*** Opening Selected text ***

Expedition SO175 using FS Sonne aimed for a multidisciplinerary geoscientific approach with an international group of researchers. Methods covered the entire span from geophysical data acquisition (seafloor mapping, echography, seismic reflection), sediment coring at sites of active fluid venting, in situ heat flow measurements across the entire length of the Gibraltar thrust wedge, the deformation front, landslide bodies, and mud volcanoes, and finally the deployment of a long-term pore pressure probe. Video-supported operations helped to identify fluid vent sites, regions with tectonic activity, and other attractive high priority targets. Qualitative and quantitative examinations took place on board and are continued on land with respect to pore pressure variation, geomicrobiology, sediment- and fluid mobilization, geochemical processes, faunal assemblages (e.g. cold water corals), and gas hydrates (flammable methane-ice-crystals). Main focus of the expedition has been a better understanding of interaction between dynamic processes in a seismically active region region with slow plate convergence.
In the context of earthquake nucleation and subduction zone processes, the SO175 research programme had a variety of goals, such as:
• To test the frictional behaviour of the abyssal plain sediments.
• To explore the temperature field of the 1755 thrust earthquake event via heat flow measurements.
• To assess the role of fluid venting and gas hydrate processes control slope stability and mud volcanic activity along the Iberian continental margin.
• To measure isotope geochemistry of pore waters and carbonates of deep fluids.
• To quantify microbial activity in Gibraltar wedge sediments.
• To test whether microseismicity in the area corresponds to in situ pore pressure changes.
• To find out if enhanced heat flow max be indicative of active subduction.
Initial tentative results during the cruise suggest that there is a component of active thrusting at the base of the wedge, as attested by heat flow data. Based on mostly geochemical evidence, mud volcanism was found less active than previously assumed. Highlights from post-cruise research include the successful deployment of the long-term station and high frictional resistance of all incoming sediment on the three abyssal plains.

*** Closing Selected text ***
*** Opening Material supplied ***

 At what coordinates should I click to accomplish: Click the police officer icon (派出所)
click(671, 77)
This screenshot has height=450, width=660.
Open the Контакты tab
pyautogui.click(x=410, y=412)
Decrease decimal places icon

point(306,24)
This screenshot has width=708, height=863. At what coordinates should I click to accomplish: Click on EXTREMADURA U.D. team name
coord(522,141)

*** Closing Material supplied ***
*** Opening Material supplied ***

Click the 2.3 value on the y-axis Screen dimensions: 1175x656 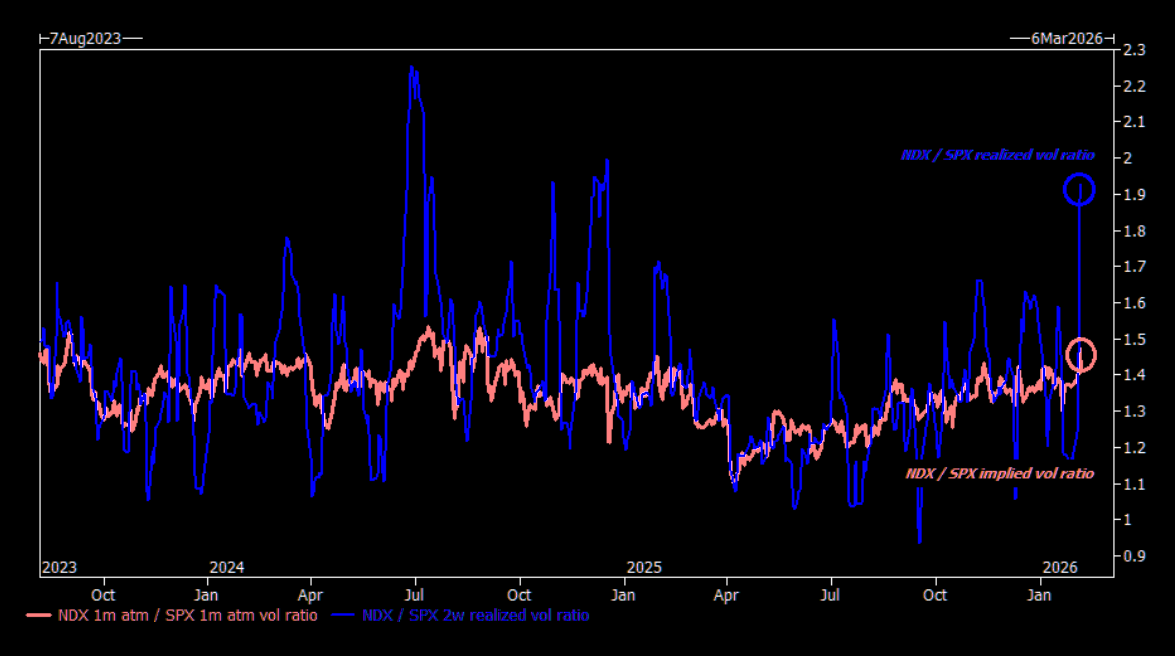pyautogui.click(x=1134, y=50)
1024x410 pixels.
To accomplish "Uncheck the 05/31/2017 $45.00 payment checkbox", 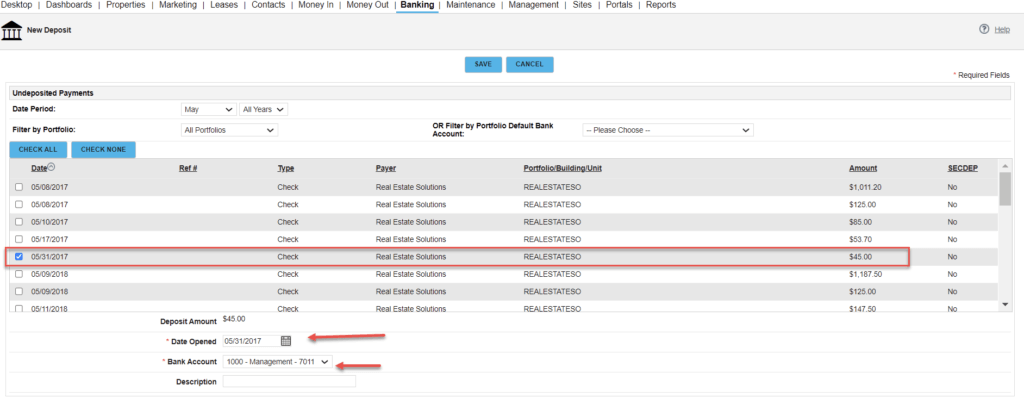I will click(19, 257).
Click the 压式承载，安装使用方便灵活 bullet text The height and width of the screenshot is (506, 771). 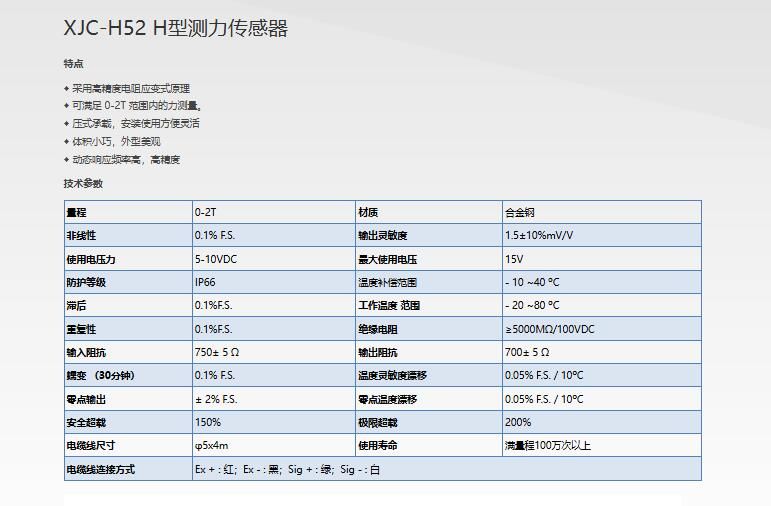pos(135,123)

*** Closing Material supplied ***
*** Opening Material supplied ***

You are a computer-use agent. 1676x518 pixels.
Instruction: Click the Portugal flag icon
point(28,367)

*** Closing Material supplied ***

**What you need to do**
Translate this sentence from the SO175 expedition text into Spanish: "Based on mostly geochemical evidence, mud volcanism was found less active than previously assumed."

**Response to this task**
Con base en evidencias mayoritariamente geoquímicas, se determinó que el vulcanismo de lodo era menos activo de lo que se suponía anteriormente.